WHAT YOU NEED TO DO: The answer should consist of each line below that contains the word "page".

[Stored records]
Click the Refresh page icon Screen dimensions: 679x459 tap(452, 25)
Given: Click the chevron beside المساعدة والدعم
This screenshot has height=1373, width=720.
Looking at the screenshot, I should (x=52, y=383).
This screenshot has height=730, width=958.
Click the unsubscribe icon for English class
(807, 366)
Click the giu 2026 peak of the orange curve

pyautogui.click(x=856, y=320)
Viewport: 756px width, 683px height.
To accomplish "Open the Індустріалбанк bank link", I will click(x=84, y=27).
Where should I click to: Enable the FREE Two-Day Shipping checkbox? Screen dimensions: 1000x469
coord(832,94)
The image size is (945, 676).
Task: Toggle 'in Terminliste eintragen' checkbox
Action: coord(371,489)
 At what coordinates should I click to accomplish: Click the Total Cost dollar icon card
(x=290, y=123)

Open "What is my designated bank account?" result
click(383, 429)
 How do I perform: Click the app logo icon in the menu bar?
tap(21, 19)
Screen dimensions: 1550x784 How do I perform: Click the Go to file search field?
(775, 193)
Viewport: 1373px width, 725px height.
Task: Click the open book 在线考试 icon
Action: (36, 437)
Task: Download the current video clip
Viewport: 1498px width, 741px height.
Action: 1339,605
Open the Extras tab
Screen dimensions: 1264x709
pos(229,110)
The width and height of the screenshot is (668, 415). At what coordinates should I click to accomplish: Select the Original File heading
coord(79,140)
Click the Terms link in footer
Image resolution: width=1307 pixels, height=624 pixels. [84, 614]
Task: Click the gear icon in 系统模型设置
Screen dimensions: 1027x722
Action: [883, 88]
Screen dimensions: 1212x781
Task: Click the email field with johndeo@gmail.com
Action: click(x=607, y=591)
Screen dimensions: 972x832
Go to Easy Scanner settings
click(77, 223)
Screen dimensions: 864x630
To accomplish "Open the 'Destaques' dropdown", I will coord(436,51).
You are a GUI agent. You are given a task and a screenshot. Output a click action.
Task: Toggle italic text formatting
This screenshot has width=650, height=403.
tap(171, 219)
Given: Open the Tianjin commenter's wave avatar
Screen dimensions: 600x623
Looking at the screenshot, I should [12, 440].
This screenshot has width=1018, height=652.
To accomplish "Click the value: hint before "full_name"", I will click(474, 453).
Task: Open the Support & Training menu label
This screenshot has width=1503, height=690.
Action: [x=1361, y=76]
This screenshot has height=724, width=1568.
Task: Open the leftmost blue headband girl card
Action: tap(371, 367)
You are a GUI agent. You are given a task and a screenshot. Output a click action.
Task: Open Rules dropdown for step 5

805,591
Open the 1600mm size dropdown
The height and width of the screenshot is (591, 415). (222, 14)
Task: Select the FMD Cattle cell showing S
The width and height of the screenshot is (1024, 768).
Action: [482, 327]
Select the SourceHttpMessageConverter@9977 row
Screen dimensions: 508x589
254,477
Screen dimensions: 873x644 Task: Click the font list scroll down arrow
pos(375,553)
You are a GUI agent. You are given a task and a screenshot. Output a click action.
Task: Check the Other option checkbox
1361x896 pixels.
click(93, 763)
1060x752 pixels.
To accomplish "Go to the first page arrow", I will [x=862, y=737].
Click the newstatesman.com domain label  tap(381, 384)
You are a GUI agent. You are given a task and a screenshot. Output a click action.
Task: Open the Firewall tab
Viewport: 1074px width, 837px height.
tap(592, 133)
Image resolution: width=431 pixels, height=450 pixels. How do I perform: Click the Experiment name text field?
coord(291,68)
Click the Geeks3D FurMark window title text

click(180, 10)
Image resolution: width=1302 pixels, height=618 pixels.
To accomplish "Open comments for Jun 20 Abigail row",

EXERCISE RESULT:
Click the Refresh page icon Screen dimensions: 679x459 tap(452, 25)
To accomplish "Go to the first page arrow", I will [x=862, y=737].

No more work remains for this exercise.